Qu’est-ce que la pensée réductionniste et quel problème pose-t-elle ?

Un exemple me vient à l’esprit, découvert lors d’une visite à l’exposition « Cartes et figures de la Terre » du centre Pompidou à Paris : celle d’une tentative du roi d’Espagne au Moyen-Age de construire une carte du pays en demandant à tous les curés de chaque ville et village d’édifier une carte de leur localité et ensuite de regrouper ces informations pour construire la cartographie nationale.

Un autre exemple très actuel consiste en l’idéologie selon laquelle chacun peut faire du bien à la Terre en agissant dans son coin, pour lui-même pour améliorer le comportement écologique global et ainsi s’attaquer aux menaces pour l’ensemble de la planète.

Qu’y a-t-il de commun entre ces deux démarches et celle qui consiste à comprendre l’homme en analysant les molécules du génome humain. Quel rapport encore avec la démarche qui consiste à comprendre la matière en tentant de comprendre une par une les particules, ou un par un les atomes, ou une par une les molécules ?

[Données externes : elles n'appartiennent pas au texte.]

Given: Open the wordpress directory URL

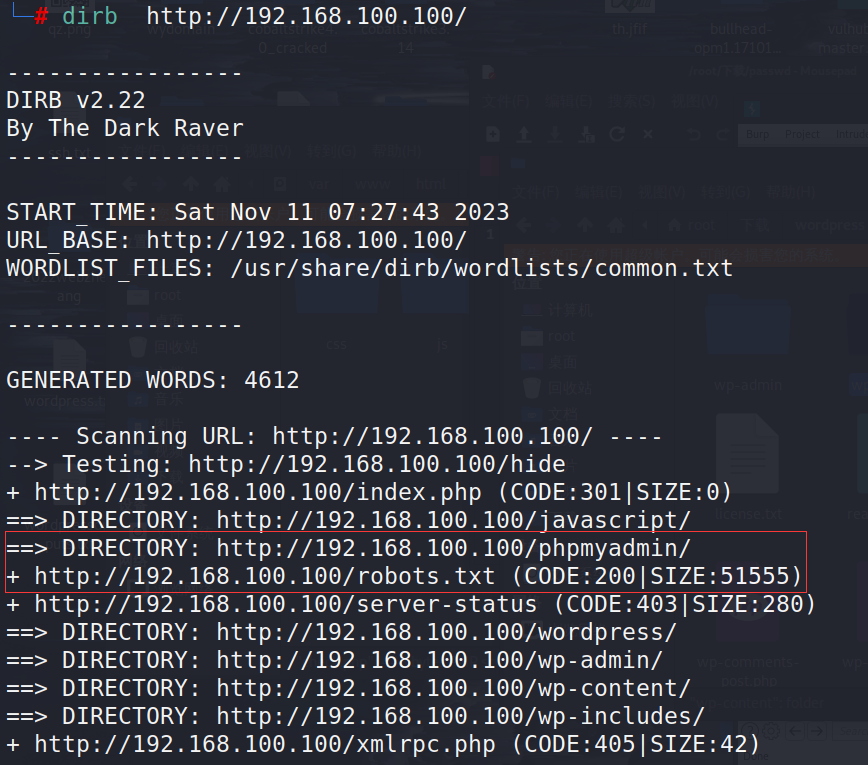Looking at the screenshot, I should [446, 632].
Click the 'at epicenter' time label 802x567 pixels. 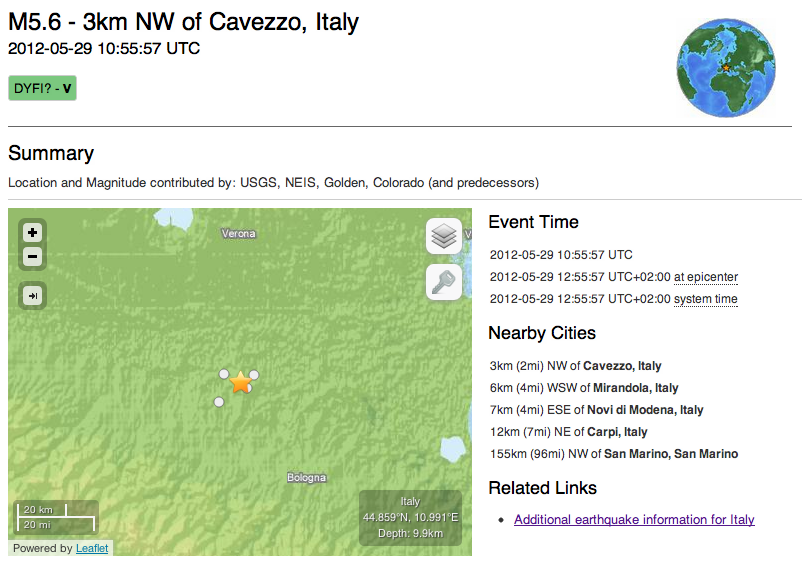tap(705, 277)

Dans un cas, le pays est la somme de ses villes et villages ; dans un autre, la société est la somme des individus qui la composent ; dans le troisième, le fonctionnement physiologique est la somme des gènes ; dans le quatième, la matière est la somme des particules et atomes…

Dans chacune de ces démarches, on suppose qu’en connaissant les éléments dits « de base », on saura comment fonctionne le niveau plus global et on pourra agir dessus.

C’est faire comme si plusieurs affirmations douteuses étaient des évidences :

1°) le tout est la somme des parties.

2°) les lois globales découlent directement des lois des éléments.

3°) les éléments transforment le global sans que l’inverse soit à prendre en compte.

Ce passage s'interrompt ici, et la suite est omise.